Estratto:
#####

Poi, mi ha invogliata a comprare un maglione che vendeva a 5 euro. Per farle un atto d’amore, ne ho scelto uno e, quando ho aperto il portamonete, la signora mi disse che proprio quello le era caduto a terra e si era un po’ sporcato. Quindi me lo regalava. Avevo ricevuto il centuplo.

A pranzo desideravo io un po’ di caffè ma non avevo voglia di prepararmelo. Ho guardato nel thermos: ne era rimasto un goccio ancora caldo e dal sapore più buono del mondo.

Lina




Attivissima prontezza ai bisogni di una sconosciuta

Sono felice di condividere questa esperienza che ho vissuto nella luce della Parola di vita di dicembre 2017 e del commento che ne ha fatto Chiara Lubich. In particolare mi sono state di luce queste sue parole:

“Accogli dunque in te la sua Parola. E con attivissima prontezza mettila in pratica, momento per il momento. Se così farai, il mondo rivedrà Cristo passare per le vie delle nostre moderne città, Cristo in te, vestito come tutti, che lavora negli uffici, nelle scuole nei più vari ambienti, in mezzo a tutti”. (C.Lubich, Non perdere l’occasione, Città Nuova, 25 1981)

Sabato 16 dicembre parto da casa con una lunga lista di cose da fare. Manca una settimana a Natale e ho la casa da sistemare, il bucato da stirare, la spesa da fare, non mancano gli acquisti di qualche pensiero/regalo per amici e poi la benzina: “oggi assolutamente devo fare il pieno” Mi reco quindi al distributore del paese.

Alla cassa mi fermo con i gestori per scambiare “due battute” e gli auguri di Natale. Erano già le undici passate. “Quanto è tardi – penso – devo ancora comprare la carne per il ragù”. Avevo infatti promesso una teglia di lasagne per il giorno dopo alle ragazze Gen3 del Movimento dei Focolar.

Uscendo dal distributore noto, accostato sul marciapiede, un camion. L’autista, una donna, disperatamente cerca di farsi capire. Doveva esser successo qualcosa di grave! Alcune parti del carico che trasportava si erano inclinate, il portone posteriore si era aperto e tutto il rimorchio pendeva verso la corsia. La signora era pallida, tremava. Guardo la targa: Repubblica Ceca. Provo a parlarle in inglese, ma lei non lo capisce. Niente anche in altre lingue. Parlava soltanto il ceco … Mi viene alla mente la Parola “Eccomi, sono la serva del Signore”.

#####

Sezione dati:
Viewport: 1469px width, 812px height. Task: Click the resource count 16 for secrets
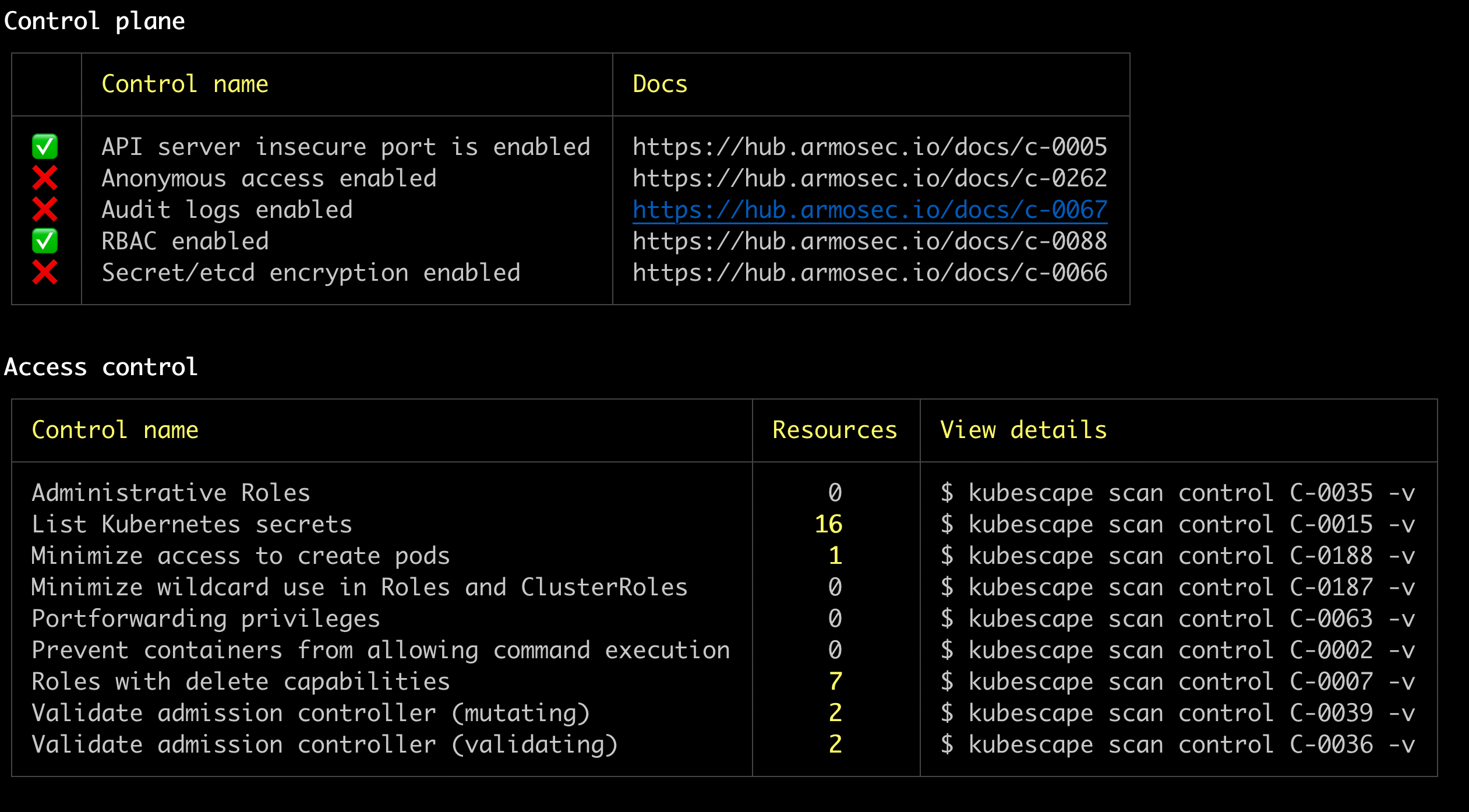828,525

#####

Cosa fare: Riprendi il racconto della camionista ceca in difficoltà e proseguilo subito dopo la frase che termina con «Eccomi, sono la serva del Signore».

Il risultato:
“Metti un triangolo di segnalazione” le dico, facendo un disegno con le mani in aria per farmi intendere. Quel camion in mezzo alla corsia era un grave pericolo! Ma la signora è troppo agitata e da sola non riesce a far nulla. Il carico consiste in macchinari usati, tra i 400 e i 1500 kg. Non è possibile raddrizzarli a mano.

Penso che sarebbe meglio se si muovesse verso il parcheggio, lì vicino a circa 100 metri, e attendere i soccorsi senza pericolo. Ma Lei non può saperlo, se è la prima volta che attraversa il nostro paesino.

Le dico: “Signora, venga con me, le faccio vedere un parking”. Fortunatamente capisce e la accompagno con la mia macchina, standole dietro con le mie 4 frecce lampeggianti. Poi lei mi dice “Děkuji vám moc, tebe ar jeden Pozlacený žena” (Grazie mille, sei una donna d’oro).

La lascio nel parcheggio e corro alla spesa. Sono stanca. Sempre di corsa, sempre di corsa. Quando mi riposerò? Al supermercato però il mio pensiero torna sull’accaduto. Cosa può fare un camionista in queste situazioni, in un piccolo paese, con il freddo a -8°C? Mi viene in mente una ditta di commercio/smaltimento rifiuti nel paese proprio sopra al mio. Hanno dei camion con le gru … forse potrebbero aiutarla. Vado in sede, da loro, ma è sabato e trovo chiuso.

Chiamo un amico, anche lui camionista. “Ciao Zibi, come va?”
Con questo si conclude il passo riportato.